▶ **WORK ORDER**: Pull every line containing "Given" from the entries.

▶ **EXTRACTED ENTRIES**:
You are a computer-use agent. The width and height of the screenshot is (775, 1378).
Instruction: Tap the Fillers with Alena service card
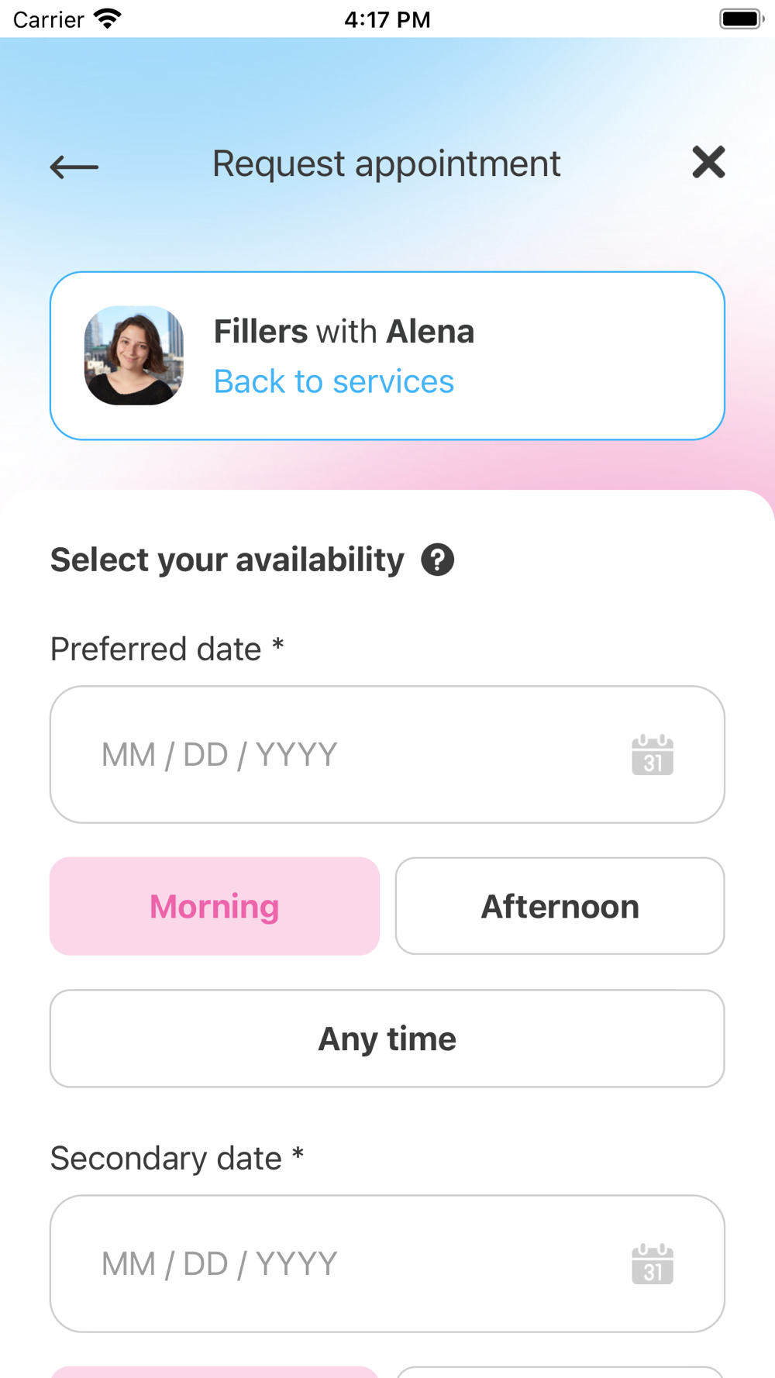(x=388, y=356)
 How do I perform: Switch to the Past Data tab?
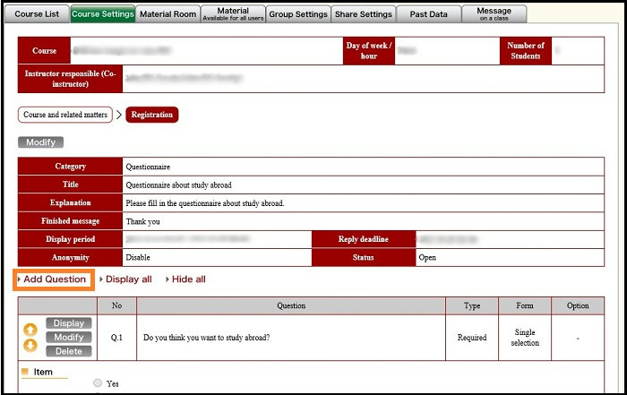(429, 14)
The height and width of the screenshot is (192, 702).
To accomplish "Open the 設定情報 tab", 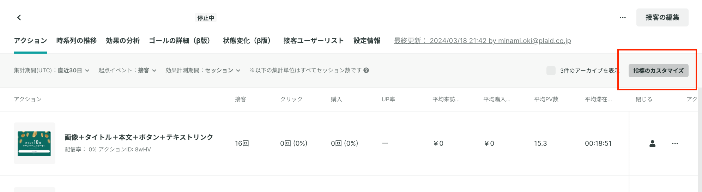I will [x=367, y=41].
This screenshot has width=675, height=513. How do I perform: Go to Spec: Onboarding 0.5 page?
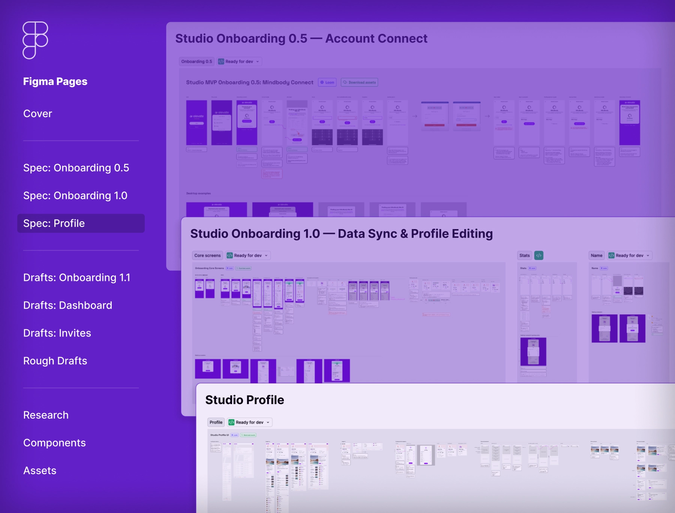click(76, 167)
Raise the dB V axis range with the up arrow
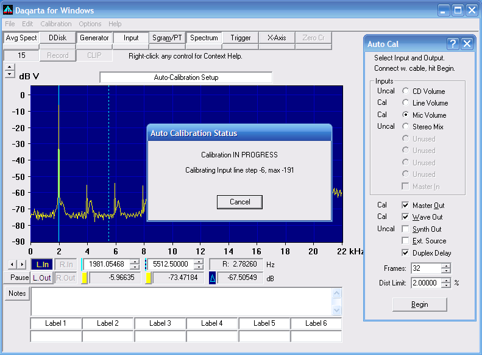 [x=10, y=66]
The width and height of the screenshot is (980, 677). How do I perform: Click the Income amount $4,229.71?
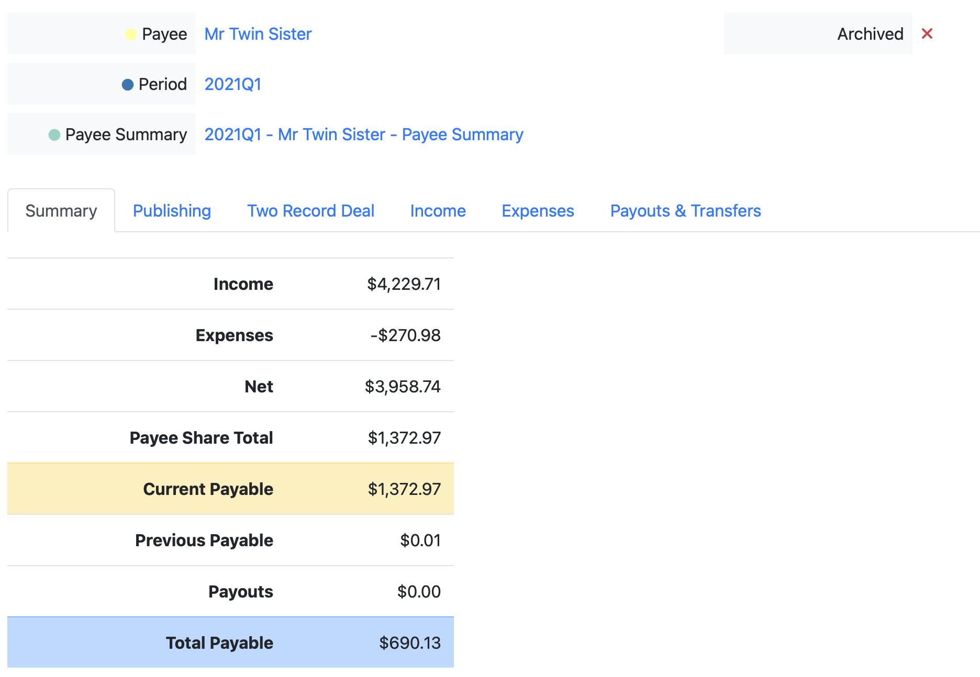click(x=404, y=284)
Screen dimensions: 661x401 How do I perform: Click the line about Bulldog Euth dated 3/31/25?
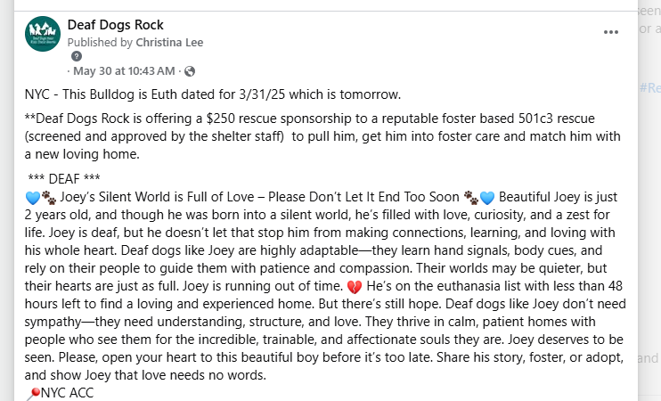(212, 94)
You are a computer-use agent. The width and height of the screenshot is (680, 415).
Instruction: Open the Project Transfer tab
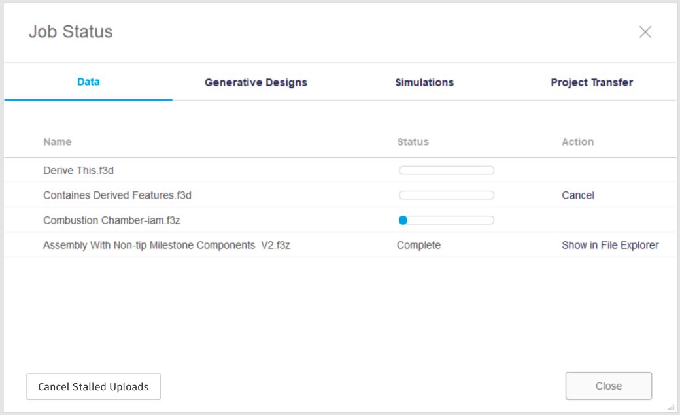(592, 82)
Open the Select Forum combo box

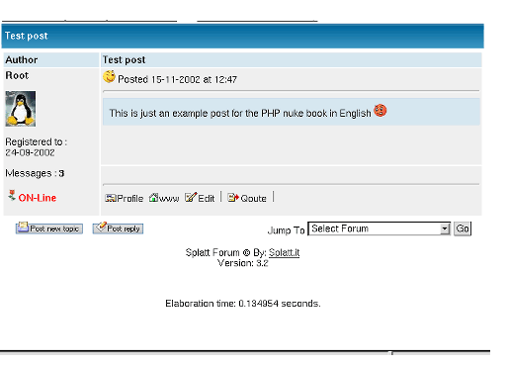coord(380,228)
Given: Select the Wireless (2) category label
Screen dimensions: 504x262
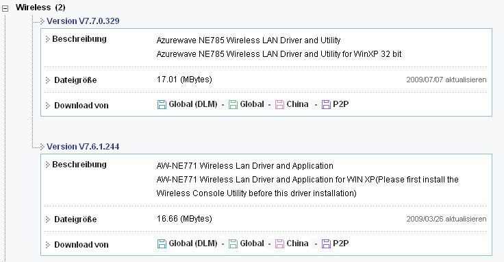Looking at the screenshot, I should pos(40,8).
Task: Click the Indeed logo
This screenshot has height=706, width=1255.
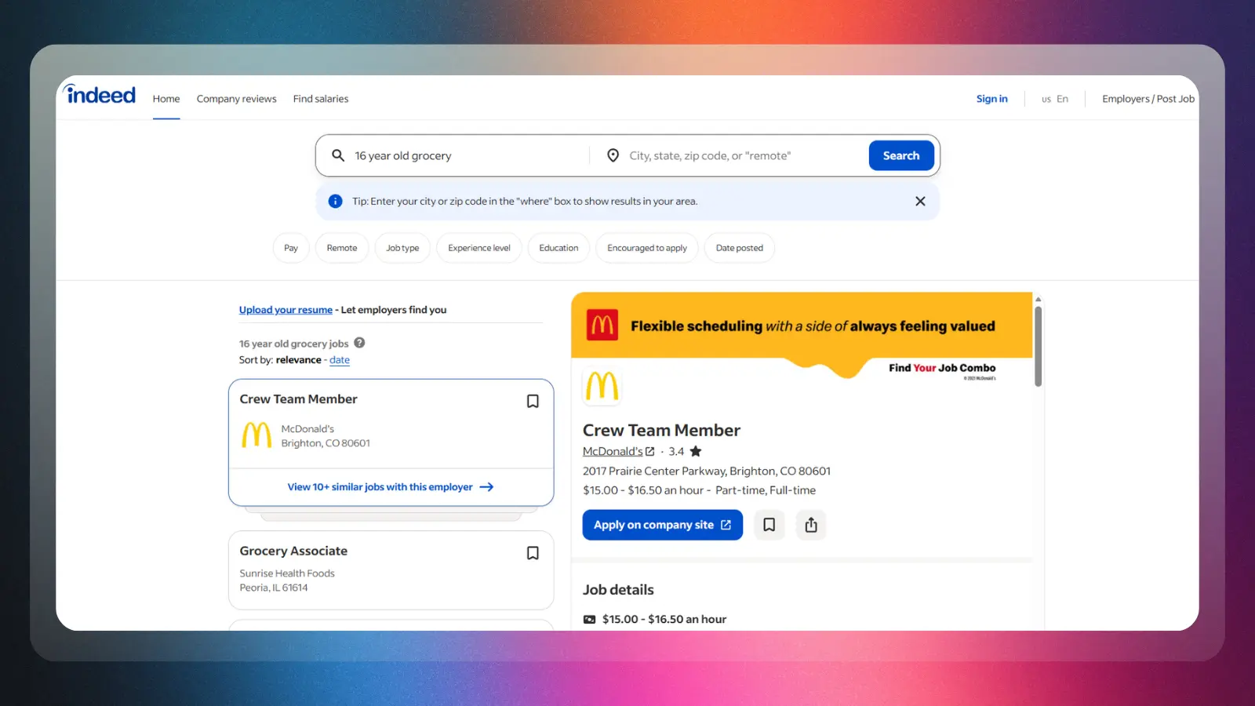Action: (x=100, y=95)
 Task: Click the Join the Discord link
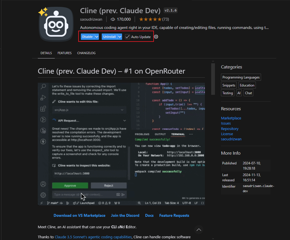coord(125,215)
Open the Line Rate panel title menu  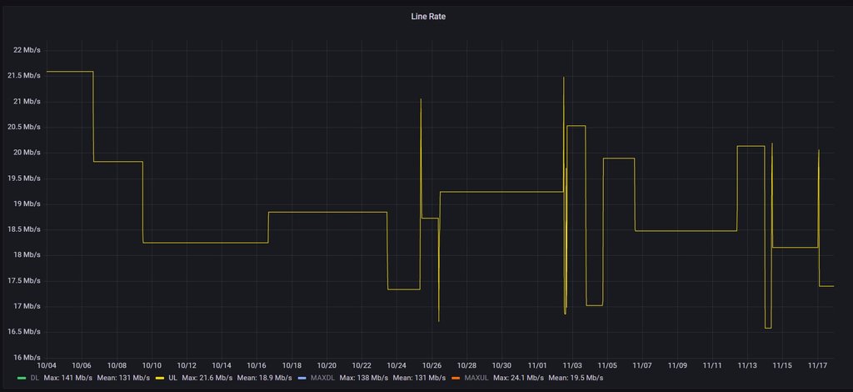428,17
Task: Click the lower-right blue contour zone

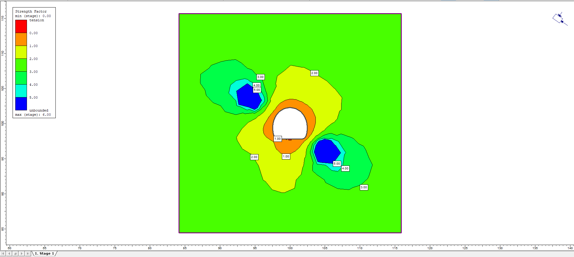Action: click(326, 151)
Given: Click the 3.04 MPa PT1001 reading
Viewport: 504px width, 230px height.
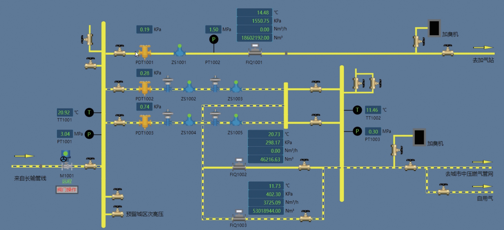Looking at the screenshot, I should pyautogui.click(x=65, y=134).
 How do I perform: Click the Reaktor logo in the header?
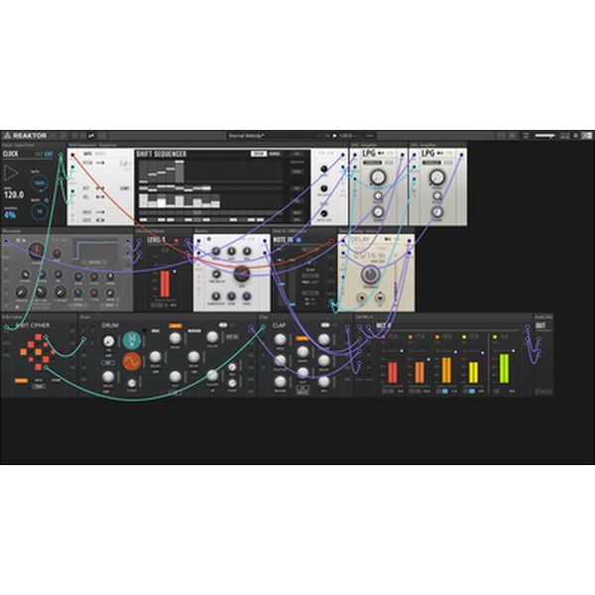click(22, 137)
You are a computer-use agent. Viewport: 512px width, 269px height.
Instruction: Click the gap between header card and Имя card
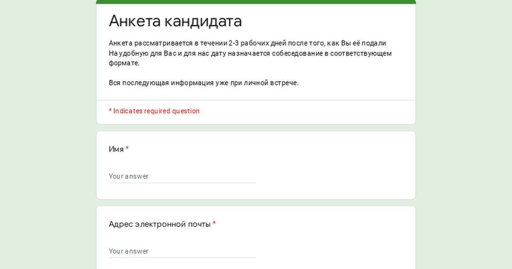(256, 128)
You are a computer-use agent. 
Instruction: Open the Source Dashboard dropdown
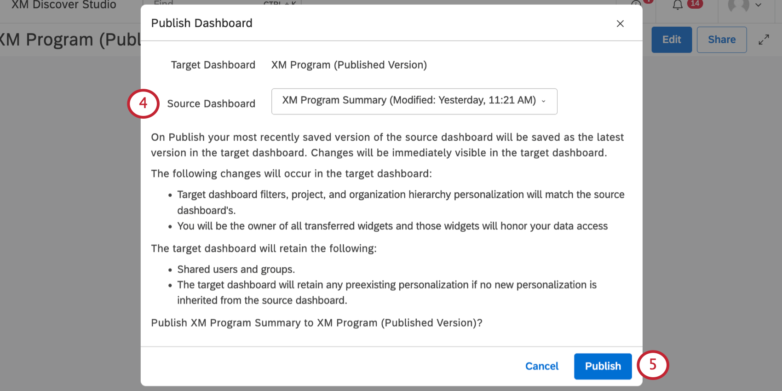[414, 101]
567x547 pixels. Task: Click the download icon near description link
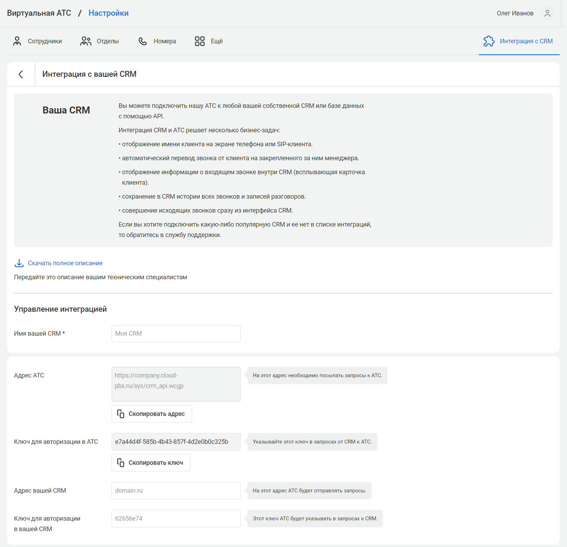click(19, 263)
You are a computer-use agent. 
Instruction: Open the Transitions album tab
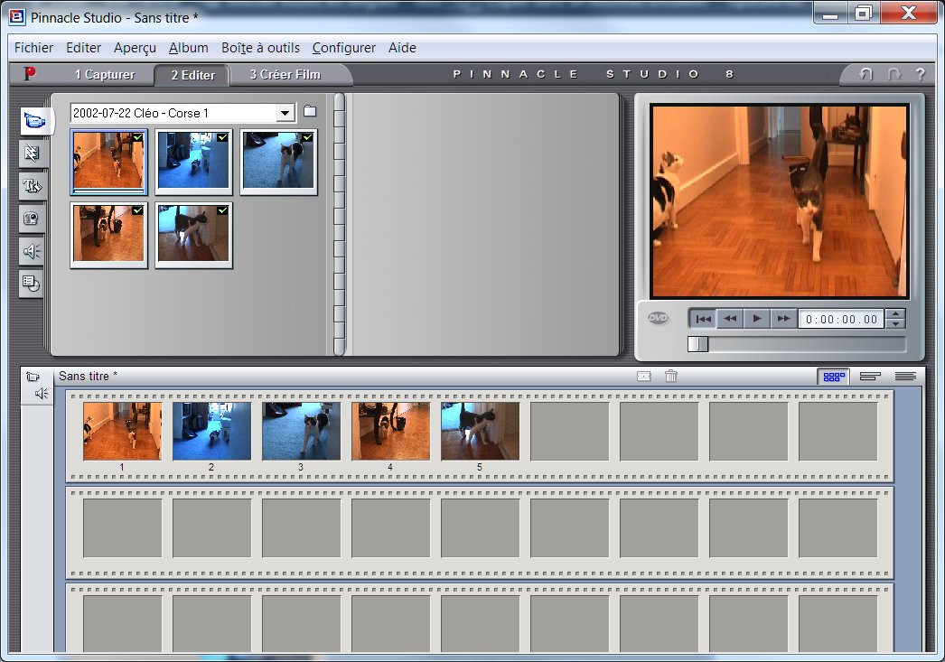pos(32,154)
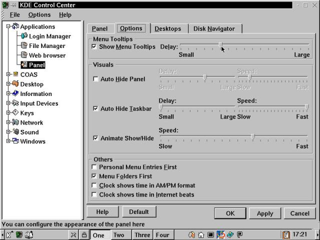Collapse the Applications tree node

(x=9, y=27)
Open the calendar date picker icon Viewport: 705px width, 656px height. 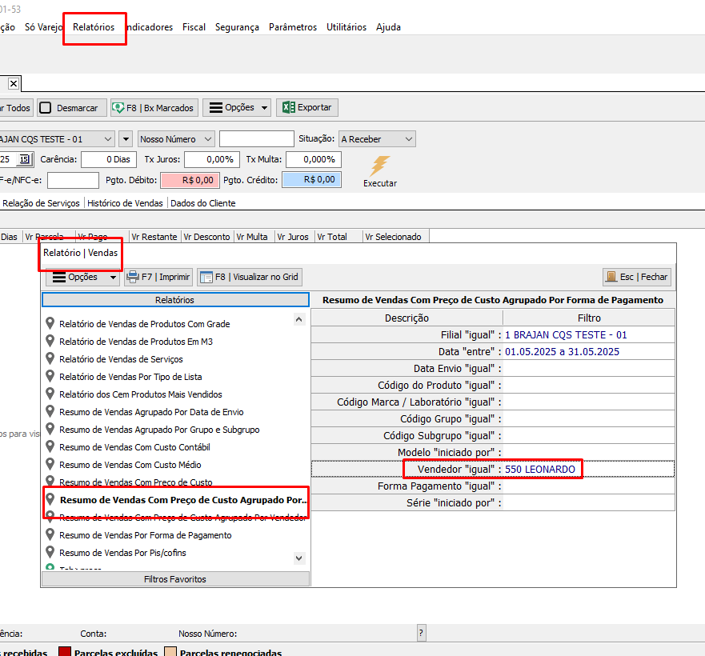pos(24,159)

▶ **OUTPUT FOR THIS EXERCISE**:
Given: Select the Wireless (2) category label
Given: Click the 3.04 MPa PT1001 reading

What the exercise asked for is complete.